Saved entries:
:::::

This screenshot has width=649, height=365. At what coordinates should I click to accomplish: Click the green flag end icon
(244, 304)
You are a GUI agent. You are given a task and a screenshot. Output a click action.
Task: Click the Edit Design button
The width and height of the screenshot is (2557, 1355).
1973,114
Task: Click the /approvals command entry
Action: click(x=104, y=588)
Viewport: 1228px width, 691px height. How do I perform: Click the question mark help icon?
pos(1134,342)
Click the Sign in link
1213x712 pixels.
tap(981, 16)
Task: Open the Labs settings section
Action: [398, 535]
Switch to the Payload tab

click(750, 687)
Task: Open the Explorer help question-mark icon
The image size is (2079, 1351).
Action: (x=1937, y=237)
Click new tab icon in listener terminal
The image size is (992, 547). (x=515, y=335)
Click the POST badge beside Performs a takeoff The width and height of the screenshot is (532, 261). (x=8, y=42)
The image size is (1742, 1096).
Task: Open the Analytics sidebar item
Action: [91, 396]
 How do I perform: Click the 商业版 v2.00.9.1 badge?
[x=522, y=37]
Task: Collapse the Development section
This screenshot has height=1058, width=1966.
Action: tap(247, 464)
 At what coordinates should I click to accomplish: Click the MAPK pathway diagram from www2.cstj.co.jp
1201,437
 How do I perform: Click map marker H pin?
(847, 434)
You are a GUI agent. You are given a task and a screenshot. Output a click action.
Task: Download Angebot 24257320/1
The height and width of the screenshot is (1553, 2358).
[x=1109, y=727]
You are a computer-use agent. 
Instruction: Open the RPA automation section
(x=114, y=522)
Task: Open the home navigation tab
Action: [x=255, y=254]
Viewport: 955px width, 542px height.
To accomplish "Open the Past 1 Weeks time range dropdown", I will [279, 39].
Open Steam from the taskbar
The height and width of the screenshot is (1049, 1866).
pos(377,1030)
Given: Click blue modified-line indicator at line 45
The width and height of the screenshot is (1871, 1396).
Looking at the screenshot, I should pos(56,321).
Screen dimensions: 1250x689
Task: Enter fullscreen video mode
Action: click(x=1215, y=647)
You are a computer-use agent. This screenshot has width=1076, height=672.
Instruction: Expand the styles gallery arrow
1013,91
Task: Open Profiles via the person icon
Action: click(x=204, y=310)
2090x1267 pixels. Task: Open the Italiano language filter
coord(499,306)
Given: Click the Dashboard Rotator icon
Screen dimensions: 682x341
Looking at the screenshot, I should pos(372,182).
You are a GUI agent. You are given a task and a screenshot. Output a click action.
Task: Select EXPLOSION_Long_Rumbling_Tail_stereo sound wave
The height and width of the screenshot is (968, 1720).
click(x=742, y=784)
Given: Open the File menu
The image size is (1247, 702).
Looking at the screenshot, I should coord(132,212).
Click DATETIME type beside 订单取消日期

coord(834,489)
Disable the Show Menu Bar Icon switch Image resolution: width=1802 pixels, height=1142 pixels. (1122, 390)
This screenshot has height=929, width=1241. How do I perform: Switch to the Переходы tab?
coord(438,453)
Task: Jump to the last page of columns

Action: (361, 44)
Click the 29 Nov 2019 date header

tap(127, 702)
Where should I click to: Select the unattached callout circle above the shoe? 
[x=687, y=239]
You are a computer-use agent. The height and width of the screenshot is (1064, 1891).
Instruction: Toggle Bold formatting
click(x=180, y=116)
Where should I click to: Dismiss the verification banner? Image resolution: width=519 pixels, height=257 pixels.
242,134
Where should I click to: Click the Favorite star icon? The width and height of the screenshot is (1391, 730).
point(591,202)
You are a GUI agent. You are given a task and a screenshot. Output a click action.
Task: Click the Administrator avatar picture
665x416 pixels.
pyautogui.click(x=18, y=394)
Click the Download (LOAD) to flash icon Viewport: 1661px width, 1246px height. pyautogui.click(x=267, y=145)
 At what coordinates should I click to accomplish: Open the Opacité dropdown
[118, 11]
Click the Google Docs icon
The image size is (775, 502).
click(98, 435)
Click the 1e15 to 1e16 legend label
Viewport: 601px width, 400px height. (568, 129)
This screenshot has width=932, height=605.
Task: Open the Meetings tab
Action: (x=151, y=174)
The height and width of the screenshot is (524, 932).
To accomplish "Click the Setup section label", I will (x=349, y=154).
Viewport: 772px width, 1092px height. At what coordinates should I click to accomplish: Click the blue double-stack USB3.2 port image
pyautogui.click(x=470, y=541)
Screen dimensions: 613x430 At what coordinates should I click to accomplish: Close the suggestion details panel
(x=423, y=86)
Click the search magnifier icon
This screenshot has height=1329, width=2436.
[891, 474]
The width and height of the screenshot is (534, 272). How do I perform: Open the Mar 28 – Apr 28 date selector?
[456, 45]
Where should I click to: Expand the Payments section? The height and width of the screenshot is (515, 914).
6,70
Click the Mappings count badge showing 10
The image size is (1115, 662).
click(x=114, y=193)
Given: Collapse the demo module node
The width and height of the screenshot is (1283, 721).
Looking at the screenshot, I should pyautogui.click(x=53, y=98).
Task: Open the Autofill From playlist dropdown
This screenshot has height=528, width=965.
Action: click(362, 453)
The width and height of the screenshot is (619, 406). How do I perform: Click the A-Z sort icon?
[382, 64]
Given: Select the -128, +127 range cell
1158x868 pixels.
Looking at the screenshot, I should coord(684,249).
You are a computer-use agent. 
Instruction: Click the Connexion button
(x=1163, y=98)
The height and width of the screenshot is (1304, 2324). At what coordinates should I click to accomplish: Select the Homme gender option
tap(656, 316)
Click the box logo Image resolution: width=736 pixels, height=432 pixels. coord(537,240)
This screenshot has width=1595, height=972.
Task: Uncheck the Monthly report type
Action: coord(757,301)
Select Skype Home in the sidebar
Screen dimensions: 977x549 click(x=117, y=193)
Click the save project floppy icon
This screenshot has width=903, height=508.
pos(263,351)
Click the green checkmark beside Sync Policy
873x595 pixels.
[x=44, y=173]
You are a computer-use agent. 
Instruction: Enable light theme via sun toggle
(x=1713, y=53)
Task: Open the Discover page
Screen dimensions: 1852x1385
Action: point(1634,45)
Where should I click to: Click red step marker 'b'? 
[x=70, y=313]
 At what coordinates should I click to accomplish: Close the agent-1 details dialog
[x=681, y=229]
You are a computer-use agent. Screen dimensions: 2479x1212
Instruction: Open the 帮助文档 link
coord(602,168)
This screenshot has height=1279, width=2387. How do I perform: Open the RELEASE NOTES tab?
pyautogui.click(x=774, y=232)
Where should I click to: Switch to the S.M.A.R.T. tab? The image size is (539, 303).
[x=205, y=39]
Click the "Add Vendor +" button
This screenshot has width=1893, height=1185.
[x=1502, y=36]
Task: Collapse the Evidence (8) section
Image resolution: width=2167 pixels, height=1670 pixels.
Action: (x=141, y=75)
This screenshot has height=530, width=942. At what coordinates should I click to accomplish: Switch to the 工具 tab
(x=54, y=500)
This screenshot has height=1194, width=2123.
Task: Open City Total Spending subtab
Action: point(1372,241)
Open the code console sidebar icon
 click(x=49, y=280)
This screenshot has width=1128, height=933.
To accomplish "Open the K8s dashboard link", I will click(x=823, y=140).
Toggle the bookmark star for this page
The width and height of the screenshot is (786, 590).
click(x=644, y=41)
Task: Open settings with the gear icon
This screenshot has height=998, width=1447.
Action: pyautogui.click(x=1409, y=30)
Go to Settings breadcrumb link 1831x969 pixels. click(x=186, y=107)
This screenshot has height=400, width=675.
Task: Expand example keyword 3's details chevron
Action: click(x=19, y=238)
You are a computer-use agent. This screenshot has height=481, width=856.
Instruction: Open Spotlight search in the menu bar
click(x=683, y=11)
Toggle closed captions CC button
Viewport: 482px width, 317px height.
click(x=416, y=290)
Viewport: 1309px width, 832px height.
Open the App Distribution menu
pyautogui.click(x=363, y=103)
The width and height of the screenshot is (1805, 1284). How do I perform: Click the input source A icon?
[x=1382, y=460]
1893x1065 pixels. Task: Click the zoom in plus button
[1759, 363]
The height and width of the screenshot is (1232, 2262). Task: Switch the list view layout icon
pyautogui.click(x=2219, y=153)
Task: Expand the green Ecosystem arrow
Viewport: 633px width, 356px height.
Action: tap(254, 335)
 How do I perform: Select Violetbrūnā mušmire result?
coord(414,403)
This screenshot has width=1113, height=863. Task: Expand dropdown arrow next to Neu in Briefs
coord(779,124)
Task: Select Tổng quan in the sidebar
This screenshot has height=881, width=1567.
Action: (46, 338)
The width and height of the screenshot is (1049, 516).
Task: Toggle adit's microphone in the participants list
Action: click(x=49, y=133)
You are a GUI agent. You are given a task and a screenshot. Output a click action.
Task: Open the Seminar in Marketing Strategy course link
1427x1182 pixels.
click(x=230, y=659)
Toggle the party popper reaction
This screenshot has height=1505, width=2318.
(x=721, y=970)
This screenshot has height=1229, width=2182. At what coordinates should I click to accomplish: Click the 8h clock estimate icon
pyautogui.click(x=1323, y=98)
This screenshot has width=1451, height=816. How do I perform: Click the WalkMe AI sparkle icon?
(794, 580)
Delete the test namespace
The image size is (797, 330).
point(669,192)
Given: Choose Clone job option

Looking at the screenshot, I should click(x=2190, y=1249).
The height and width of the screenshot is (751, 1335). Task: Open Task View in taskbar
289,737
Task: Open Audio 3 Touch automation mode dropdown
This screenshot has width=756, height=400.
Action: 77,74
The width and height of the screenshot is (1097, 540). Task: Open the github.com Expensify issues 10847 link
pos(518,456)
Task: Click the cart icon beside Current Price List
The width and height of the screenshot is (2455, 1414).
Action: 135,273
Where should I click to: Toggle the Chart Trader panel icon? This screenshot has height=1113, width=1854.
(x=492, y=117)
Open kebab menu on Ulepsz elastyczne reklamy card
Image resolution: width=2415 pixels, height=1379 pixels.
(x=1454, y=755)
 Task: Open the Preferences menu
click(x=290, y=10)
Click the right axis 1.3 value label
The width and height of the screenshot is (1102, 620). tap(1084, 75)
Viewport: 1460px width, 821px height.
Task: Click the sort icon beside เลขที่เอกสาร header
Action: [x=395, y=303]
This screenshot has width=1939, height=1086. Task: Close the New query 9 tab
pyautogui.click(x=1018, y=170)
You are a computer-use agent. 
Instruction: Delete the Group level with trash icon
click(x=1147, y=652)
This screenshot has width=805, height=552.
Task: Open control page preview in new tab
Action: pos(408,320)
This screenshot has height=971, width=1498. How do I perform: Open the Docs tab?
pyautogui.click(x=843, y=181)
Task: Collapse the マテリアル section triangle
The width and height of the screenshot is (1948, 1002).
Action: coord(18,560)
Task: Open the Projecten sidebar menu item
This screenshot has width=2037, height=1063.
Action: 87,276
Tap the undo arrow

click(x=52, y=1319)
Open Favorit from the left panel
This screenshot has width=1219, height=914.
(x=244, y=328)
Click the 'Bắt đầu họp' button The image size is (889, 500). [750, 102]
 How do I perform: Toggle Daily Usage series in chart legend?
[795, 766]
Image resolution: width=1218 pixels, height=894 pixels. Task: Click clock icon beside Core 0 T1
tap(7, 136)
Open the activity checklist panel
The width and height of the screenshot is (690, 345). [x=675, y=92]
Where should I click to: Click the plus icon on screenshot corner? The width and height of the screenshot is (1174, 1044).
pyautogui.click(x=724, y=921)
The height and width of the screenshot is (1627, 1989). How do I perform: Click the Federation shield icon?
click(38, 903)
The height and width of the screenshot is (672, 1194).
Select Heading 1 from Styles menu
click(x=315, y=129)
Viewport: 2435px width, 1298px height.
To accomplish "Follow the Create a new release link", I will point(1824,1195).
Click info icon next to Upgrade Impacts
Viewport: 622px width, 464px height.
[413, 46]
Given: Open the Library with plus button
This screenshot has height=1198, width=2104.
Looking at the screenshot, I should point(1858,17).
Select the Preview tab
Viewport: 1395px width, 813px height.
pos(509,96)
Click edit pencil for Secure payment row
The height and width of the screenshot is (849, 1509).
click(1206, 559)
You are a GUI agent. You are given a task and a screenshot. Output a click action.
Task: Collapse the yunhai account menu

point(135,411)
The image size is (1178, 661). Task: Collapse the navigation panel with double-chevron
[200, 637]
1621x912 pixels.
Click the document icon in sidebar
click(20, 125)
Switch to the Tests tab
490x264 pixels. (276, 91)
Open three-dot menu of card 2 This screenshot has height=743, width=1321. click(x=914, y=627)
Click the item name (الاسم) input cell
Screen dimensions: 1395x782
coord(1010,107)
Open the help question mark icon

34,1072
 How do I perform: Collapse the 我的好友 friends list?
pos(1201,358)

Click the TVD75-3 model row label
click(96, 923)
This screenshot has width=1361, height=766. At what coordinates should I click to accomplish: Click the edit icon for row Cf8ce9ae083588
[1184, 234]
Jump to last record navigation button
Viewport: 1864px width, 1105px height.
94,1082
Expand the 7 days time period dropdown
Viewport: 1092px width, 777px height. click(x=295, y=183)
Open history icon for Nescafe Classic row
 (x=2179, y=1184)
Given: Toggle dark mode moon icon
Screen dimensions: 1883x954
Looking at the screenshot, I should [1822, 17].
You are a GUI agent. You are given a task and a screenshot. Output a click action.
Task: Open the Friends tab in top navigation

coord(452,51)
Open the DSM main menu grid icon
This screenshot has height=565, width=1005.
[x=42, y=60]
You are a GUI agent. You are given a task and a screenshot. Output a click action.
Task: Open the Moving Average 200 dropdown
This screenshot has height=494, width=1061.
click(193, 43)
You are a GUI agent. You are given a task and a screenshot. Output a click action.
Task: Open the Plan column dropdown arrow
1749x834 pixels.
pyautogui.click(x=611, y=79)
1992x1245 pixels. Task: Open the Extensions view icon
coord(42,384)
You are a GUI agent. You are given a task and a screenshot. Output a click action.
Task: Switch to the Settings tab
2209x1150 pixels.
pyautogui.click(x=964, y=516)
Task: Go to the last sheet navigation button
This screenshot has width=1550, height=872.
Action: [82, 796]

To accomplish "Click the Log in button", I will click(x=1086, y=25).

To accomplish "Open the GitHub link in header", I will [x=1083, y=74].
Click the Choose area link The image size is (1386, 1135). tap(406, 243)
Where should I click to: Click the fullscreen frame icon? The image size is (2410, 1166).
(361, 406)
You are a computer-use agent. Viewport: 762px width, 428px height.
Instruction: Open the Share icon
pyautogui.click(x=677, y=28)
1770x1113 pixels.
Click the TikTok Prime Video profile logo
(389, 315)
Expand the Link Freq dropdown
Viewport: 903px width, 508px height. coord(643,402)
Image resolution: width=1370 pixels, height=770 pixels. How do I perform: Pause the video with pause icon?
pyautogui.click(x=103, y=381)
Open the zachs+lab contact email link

:::::

Print exactly the lines above, between the one holding "Open Steam from the taskbar" and the one holding "Given: Click blue", inclusive, and nothing besides.

Open Steam from the taskbar
The height and width of the screenshot is (1049, 1866).
pos(377,1030)
Given: Click blue modified-line indicator at line 45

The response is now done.